### Page text:
— START —

When I've not been living it up in Texas, I've been co-writing a book with David Wilcox, Amy Sample-Ward and Cass Business School on how to use web 2.0 and digital technologies for social projects. It's going to be called Social by Social: a practical guide to using new technologies to deliver social impact and it should be published and distributed by NESTA next month. The centrepiece of the book is a set of fundamental principles to follow to help make a social technology project successful, and I'd like to share them with you now and hopefully get your feedback before publication.

The 45 Social by Social Propositions

A set of principles and guidelines which we believe underpin the most successful ‘social by social’ projects.

  1. People want control. If you give them tools for taking more control of their lives, they will pay you back in attention, support and even hard cash.
    1. Empowerment is unconditional. Telling people what they can and can’t do with your platform is like an electricity company restricting what its power can be used for.
    2. People make technology work. Think about mindset, language and skills before you think about tools, features and screen designs.
    3. Know your limits. Technology can solve information problems, organise communities and publish behaviours, but they can’t deliver food or care for the sick.
    4. You can't learn to fly by watching the pilot. If you want to understand new technologies, start using them. Dive in.
    5. Start at the top. Get the boss blogging or talking on YouTube.
    6. Don’t jump for the tool. Be clear on who your target audience are and what you will do for them. Choosing technology is the last thing you should do.

— END —

### Stored data:

— START —

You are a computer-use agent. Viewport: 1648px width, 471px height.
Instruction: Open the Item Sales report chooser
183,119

— END —
— START —

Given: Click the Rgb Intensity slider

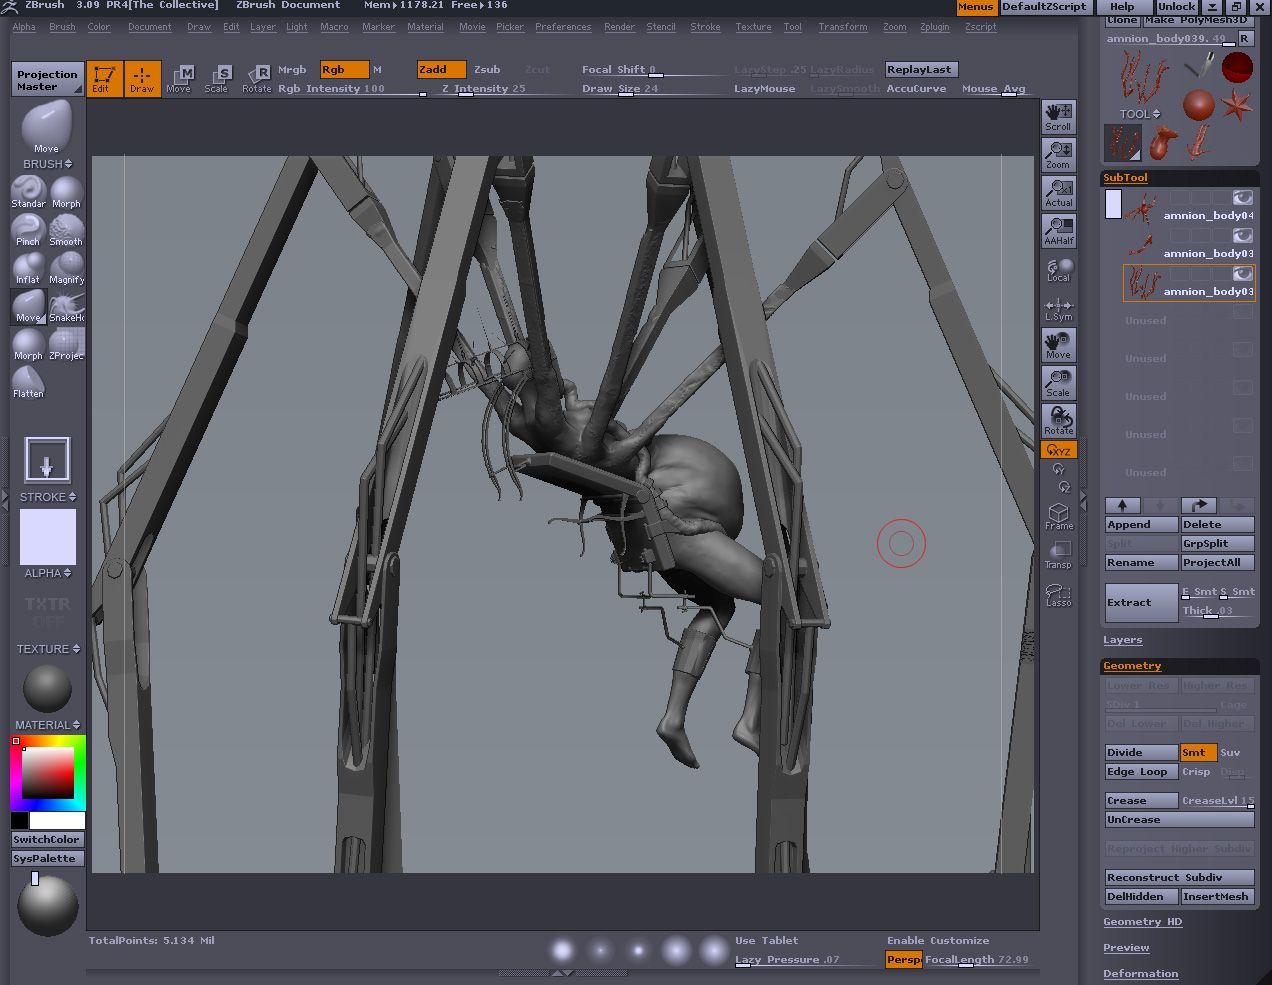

— END —

### Stated goal 1:
Rewrite the part of the Social by Social text beginning at "6. Don’t jump" and ending after "you should do.", replacing "target audience" with "intended audience".
### Stated goal 2:
In the Social by Social text, which organization is expected to publish and distribute the book?
### Stated goal 3:
Continue the Social by Social text from the point where it stops.
The material comes from a different source than the Social by Social text.

### Exercise result 1:
6. Don’t jump for the tool. Be clear on who your intended audience are and what you will do for them. Choosing technology is the last thing you should do.

### Exercise result 2:
NESTA

### Exercise result 3:
    7. Start small. It’s always better to build too little than too much. Beware of specifying costly systems until you are absolutely familiar with the tools and know how people would use them.
    8. Planning ahead is hard. Find cheap, easy ways to try your ideas out with real people in real situations before committing lots of resources.
    9. Expect the unexpected. Be prepared to develop tactically, evolving as you go, and learn to maximise possibilities.
    10. Give up on the illusion of control. In a networked world, organisations can no longer control what people think or say about their products and services. If you’re worried, get involved.
    11. Sunlight is the best disinfectant. The more you open things up, the less risk there is of damage to your reputation. And restricting access can severely reduce usage and innovation.
    12. Keep it messy. Design to support conversations, relationships, stories - not to organise documents. If everything’s neat and tidy, it’s because no-one’s there.
    13. In user-centred design, everyone is right. Evolve any tools and systems with the people who will use them, and respect their complaints. Bring them in and let them help you.
    14. Never assume, always ask. You can’t know what your community wants from you without asking and they are waiting for you to ask. Be specific, define the issue, problem or idea, and let the answers pour in. but be transparent about your next moves and highlight the answers that informed your next steps.
    15. Design for real people. Tailor your offering to the real skills and characteristics of your users, not how you’d like them to be.
    16. Keep it simple. Every time you add a feature to your toolset, you make the existing features harder to use.
    17. Don’t centralise, aggregate. Do you really need data centralisation? Well do you? Use lots of different, disconnected tools and then pull the content together into a central location.
    18. Be a pirate. Don’t make things yourself; make use of what others have already shared.
    19. Empty rooms are easier to redecorate. Be fast and loose with evolving your platform in the early stages, but be cautious of changing things once people start using them.
    20. Build it and they may well not come. Build relationships and they probably will.
    21. The world is a noisy place. Getting people’s attention means offering them something valuable.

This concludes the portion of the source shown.